***** EXTRACTED ENTRIES *****
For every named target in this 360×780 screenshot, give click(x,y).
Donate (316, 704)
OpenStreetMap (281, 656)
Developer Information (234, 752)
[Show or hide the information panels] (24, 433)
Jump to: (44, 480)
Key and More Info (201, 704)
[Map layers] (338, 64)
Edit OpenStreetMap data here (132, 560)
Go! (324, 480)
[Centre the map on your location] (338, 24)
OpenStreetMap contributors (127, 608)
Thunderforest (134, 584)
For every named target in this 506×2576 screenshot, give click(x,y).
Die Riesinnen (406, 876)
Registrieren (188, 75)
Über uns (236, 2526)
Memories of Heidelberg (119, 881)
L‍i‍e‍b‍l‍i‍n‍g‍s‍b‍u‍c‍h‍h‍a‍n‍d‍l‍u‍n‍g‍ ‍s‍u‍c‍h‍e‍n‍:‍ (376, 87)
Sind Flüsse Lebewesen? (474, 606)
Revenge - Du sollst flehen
*****
- EXERCISE DETAILS -
Whenever a line above contains "named", copy that line.

- RESPONSE AREA -
For every named target in this 360×780 screenshot, give click(x,y).
For every named target in this 506×2576 screenshot, give click(x,y).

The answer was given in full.